-- Begin Materials provided --

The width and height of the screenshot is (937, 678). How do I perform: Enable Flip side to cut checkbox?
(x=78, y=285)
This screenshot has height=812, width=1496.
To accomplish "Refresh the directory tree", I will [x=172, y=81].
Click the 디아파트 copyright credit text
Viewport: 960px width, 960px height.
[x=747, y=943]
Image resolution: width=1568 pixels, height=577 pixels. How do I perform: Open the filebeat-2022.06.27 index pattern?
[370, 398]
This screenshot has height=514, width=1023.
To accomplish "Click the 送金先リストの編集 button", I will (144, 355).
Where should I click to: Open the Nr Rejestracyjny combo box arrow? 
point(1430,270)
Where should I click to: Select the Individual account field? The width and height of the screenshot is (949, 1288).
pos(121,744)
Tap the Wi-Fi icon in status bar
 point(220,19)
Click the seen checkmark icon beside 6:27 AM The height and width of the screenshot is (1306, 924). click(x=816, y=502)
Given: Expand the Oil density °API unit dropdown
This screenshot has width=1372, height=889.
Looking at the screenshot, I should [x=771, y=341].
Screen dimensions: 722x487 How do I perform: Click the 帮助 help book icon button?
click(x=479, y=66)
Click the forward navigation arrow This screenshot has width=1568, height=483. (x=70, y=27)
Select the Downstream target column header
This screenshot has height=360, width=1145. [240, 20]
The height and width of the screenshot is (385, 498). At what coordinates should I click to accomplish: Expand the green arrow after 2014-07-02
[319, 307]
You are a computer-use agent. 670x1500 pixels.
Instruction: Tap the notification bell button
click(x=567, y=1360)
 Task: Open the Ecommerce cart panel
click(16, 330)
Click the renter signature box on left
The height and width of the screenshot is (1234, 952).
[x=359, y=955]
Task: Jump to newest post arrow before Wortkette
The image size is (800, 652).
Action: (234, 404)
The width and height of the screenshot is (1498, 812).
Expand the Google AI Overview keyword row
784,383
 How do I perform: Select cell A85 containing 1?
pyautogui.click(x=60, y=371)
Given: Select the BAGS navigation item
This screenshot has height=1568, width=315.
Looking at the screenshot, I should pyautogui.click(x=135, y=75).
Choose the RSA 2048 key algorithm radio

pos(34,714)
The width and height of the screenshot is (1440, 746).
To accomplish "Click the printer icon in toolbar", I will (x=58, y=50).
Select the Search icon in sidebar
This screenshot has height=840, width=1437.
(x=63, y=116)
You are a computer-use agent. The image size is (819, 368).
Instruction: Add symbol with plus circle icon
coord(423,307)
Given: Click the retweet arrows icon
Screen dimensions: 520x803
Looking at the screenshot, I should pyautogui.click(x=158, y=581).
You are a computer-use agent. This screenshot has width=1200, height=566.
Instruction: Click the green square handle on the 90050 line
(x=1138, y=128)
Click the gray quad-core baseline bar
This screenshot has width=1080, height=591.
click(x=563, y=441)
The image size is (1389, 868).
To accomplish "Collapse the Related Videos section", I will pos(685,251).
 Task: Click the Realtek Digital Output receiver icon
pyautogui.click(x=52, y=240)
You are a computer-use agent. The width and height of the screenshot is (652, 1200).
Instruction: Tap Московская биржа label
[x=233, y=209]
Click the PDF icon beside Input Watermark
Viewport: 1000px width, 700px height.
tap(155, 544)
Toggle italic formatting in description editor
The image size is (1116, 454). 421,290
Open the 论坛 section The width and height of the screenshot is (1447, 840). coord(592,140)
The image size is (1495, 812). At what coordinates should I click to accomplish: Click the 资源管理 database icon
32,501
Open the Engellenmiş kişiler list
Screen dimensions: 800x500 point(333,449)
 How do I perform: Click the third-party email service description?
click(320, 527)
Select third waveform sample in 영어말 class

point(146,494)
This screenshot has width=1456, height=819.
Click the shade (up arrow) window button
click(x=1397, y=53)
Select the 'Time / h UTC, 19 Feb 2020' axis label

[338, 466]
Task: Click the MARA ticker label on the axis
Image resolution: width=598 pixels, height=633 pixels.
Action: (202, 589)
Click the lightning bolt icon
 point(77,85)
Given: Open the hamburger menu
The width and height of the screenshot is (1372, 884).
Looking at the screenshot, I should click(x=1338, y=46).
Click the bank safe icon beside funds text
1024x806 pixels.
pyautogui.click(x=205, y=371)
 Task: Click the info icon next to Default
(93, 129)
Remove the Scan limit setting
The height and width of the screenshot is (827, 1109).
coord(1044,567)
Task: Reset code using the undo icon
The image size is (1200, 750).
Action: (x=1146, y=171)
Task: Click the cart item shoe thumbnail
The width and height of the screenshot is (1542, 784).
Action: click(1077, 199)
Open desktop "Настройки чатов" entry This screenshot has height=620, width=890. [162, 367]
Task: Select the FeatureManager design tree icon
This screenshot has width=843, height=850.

-- End Materials provided --

Job:
Rewrite the records as a JSON list of strings, one string per line, from the line containing "You are a computer-use agent. This" down to the line containing "point(77,85)", both included. Leave out blank lines.

Solution to this problem:
[
  "You are a computer-use agent. This screenshot has width=1200, height=566.",
  "Instruction: Click the green square handle on the 90050 line",
  "(x=1138, y=128)",
  "Click the gray quad-core baseline bar",
  "This screenshot has width=1080, height=591.",
  "click(x=563, y=441)",
  "The image size is (1389, 868).",
  "To accomplish \"Collapse the Related Videos section\", I will pos(685,251).",
  " Task: Click the Realtek Digital Output receiver icon",
  "pyautogui.click(x=52, y=240)",
  "You are a computer-use agent. The width and height of the screenshot is (652, 1200).",
  "Instruction: Tap Московская биржа label",
  "[x=233, y=209]",
  "Click the PDF icon beside Input Watermark",
  "Viewport: 1000px width, 700px height.",
  "tap(155, 544)",
  "Toggle italic formatting in description editor",
  "The image size is (1116, 454). 421,290",
  "Open the 论坛 section The width and height of the screenshot is (1447, 840). coord(592,140)",
  "The image size is (1495, 812). At what coordinates should I click to accomplish: Click the 资源管理 database icon",
  "32,501",
  "Open the Engellenmiş kişiler list",
  "Screen dimensions: 800x500 point(333,449)",
  " How do I perform: Click the third-party email service description?",
  "click(320, 527)",
  "Select third waveform sample in 영어말 class",
  "point(146,494)",
  "This screenshot has width=1456, height=819.",
  "Click the shade (up arrow) window button",
  "click(x=1397, y=53)",
  "Select the 'Time / h UTC, 19 Feb 2020' axis label",
  "[338, 466]",
  "Task: Click the MARA ticker label on the axis",
  "Image resolution: width=598 pixels, height=633 pixels.",
  "Action: (202, 589)",
  "Click the lightning bolt icon",
  " point(77,85)"
]